Continuing the investigation, we compared the relative LTL of the two study groups in the ZNF676 rs412658 and CTC1 rs3027234 genotype groups (Figure 4). In Figure 4A,B, the relative LTL is depicted based on the age median for both the control and myopia groups (age ≤ 29). Figure 4A shows the relationship between the relative LTL and the ZNF676 rs412658 polymorphism based on the defined age group. From the diagram, it can be seen that the myopia group with the ZNF676 rs412658 CC genotype has statistically significantly shorter leukocyte telomeres than the control group with the same genotype. The respective median (IQR) of the relative LTL for the control and myopia group is 0.562 (0.510) vs. 0.136 (0.651), with a p-value of 0.011. Figure 4B shows the relationship between the relative LTL and the CTC1 rs3027234 polymorphism based on the aforementioned age group. From the diagram, it can be observed that there were no statistically significant differences between the relative LTL of both subject groups in every genotype group. In Figure 4C,D, the relative LTL is depicted based on the age median for both the control and myopia groups (age > 29). The C figureresults show that the myopia group with the ZNF676 rs412658 CT genotype has statistically significantly longer leukocyte telomeres than the control group with the same genotype. The respective mean (SD) of the relative LTL for the control and myopia group is 0.723 (0.750) vs. 1.648 (0.996), with a p-value of 0.016. From Figure 4D, it can be observed that the myopia group with the CTC1 rs3027234 CT genotype also has statistically significantly longer leukocyte telomeres than the control group with the same genotype. The respective mean (SD) of the relative LTL for the control and myopia group is 0.713 (0.957) vs. 2.033 (1.340), with a p-value of 0.012.

3.2. ZNF676 rs412658 and CTC1 rs3027234 Gene Single Nucleotide Polymorphisms and Leukocyte Telomere Length Correlations with Myopia Degrees

The degree of myopia is characterized by three degrees: mild, moderate, and high. The evaluation of the genotype distributions of the polymorphisms in the myopia patients showed that ZNF676 rs412658 CT genotype carriers have 4-fold decreased odds of high myopia occurrence (OR = 0.250; CI: 0.076–0.826; p = 0.023) (Table 2). Also, the evaluation of the allele distributions of the polymorphisms in the myopia group showed that the ZNF676 rs412658 T allele was associated with similarly decreased odds of high myopia (OR = 0.269; 95% CI: 0.090–0.807; p = 0.019) (Table 3).

Continuing the study, the relative LTL was also compared in the study subjects concerning the degree of myopia. Subjects’ median (IQR) for mild, moderate, and high myopia was 0.819 (1.983) vs. 0.083 (0.930) vs. 0.578 (0.927), respectively. The comprehensive p-value, assessing the relative LTL of subjects across the three levels of myopia, was determined to be 0.027. This signifies a statistical difference in the relative LTL among individuals with varying degrees of myopia. The relative LTL was also compared between different degrees of myopia (Figure 5). In Figure 5, it can be seen that there was a statistically significant difference in the relative LTL between mild and moderate myopia degrees (0.819 (1.983) vs. 0.083 (0.930), p = 0.007).

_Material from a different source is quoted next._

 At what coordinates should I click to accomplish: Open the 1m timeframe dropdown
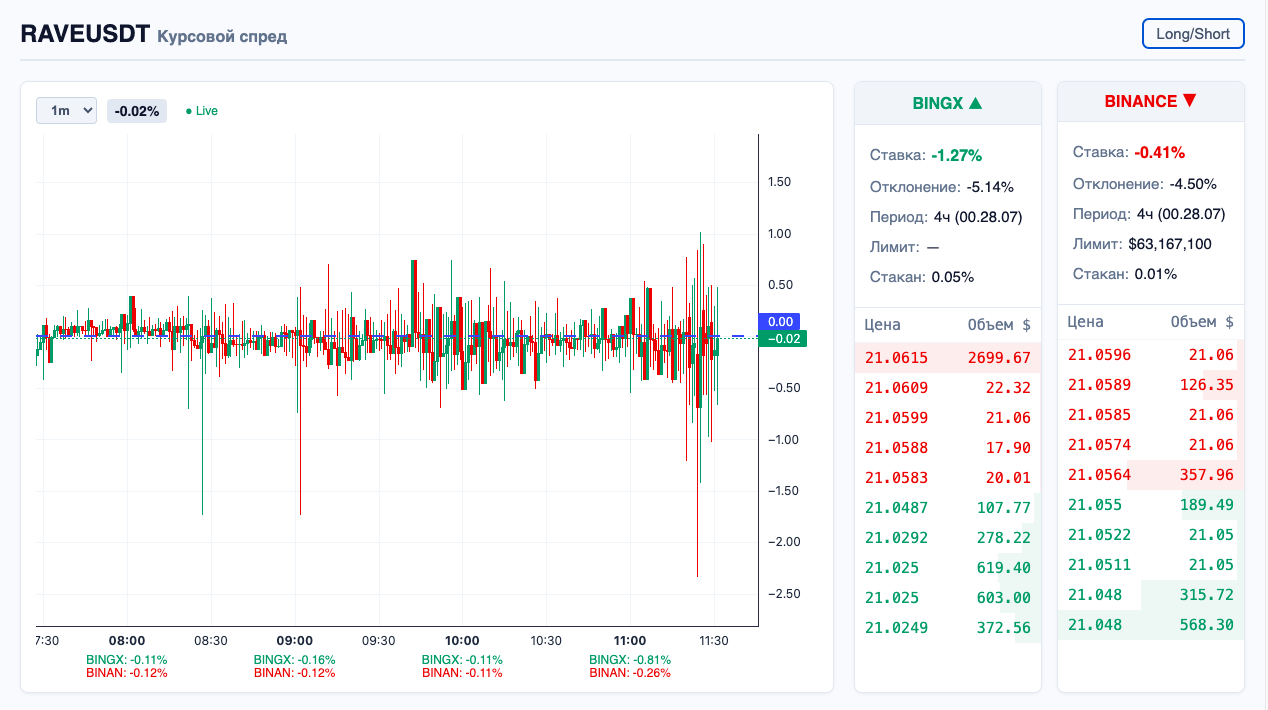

We also compared the relative LTL and the distribution of genotypes in different degrees of myopia. The medians of the distribution of genotypes in different degrees of myopia are shown in Supplementary Materials, Table S8. It should be noted that the ZNF676 rs412658 TT genotype was not detected in the study subjects. A comparison of the relative LTL and genotype distributions across different degrees of myopia did not reveal any statistically significant results, as in all comparisons, p > 0.05. The figures are shown in Supplementary Materials, Figures S2 and S3.

4. Discussion

Myopia has emerged as an epidemic in numerous European and particularly Asian nations. Within this geographical region, the occurrence of myopia among young adults who have undergone 12 to 13 years of schooling has escalated from 70% to 90%, a significant increase from the 20% to 30% that was observed two or three generations ago [1]. In addition, the prevalence of high and potentially pathological myopia of more than −6D has increased [40,41,42]. According to some projections, almost 50% of the world’s population could be myopic by 2050, with about 10% being highly myopic [7].

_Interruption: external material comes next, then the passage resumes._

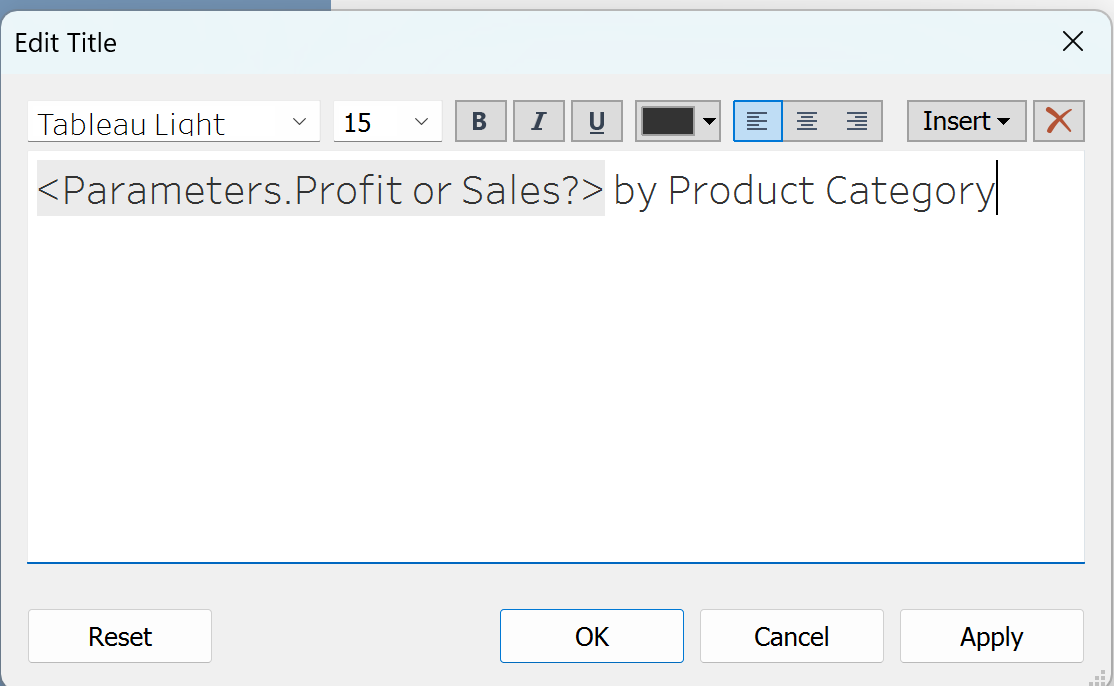Screen dimensions: 1114x686
Task: Center the title text
Action: pos(807,122)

Genetic experts [43,44] concur that the notable surge in myopia prevalence in these regions cannot be solely attributed to genetic factors. While acknowledging the role of genetics, it is evident that the escalating rates of myopia are inconsistent with a predominantly genetic etiology. Genetic variations have been identified as contributing to a minimum of 12% of the variability in the mean spherical equivalent refraction (SER) in contemporary populations of European descent [44] and possibly 30% or more [45]. A comprehensive overview of the evidence supporting the link between genetic factors and myopia can be found in another article within the IMI series [46]. Despite the relatively stable nature of gene pools across generations, alterations in the natural and social environment can undergo more rapid changes [47].

So, the aim of our study was to delve into the associations between ZNF676 and CTC1 gene polymorphisms and their impact on the relative LTL in myopia and its degree. By unraveling these underpinnings in conjunction with environmental influences, we aim to enhance our understanding of the complex mechanisms that drive the onset and degree of myopia. The neural retina possesses the longest telomeres among all the examined ocular structures, while the cornea has the shortest. Specifically, the retinal pigment epithelium demonstrates telomeres that are approximately four times shorter than those in the neural retina. Interestingly, there is no observed age-related decrease in telomere length within the retina, nor is there a distinction in telomere lengths between the macular region and the remaining retina [48]. In the course of our investigation, DNA was extracted from the subjects’ peripheral blood, subsequently enabling a comprehensive analysis of the telomere lengths and their discernible relationship with the aforementioned disease.

The association of the relative LTL and the ZNF676 rs412658 and CTC1 rs3027234 polymorphisms with the incidence and degree of myopia has not yet been analyzed. However, these two genes play an essential role in regulating and maintaining telomere length [24,29].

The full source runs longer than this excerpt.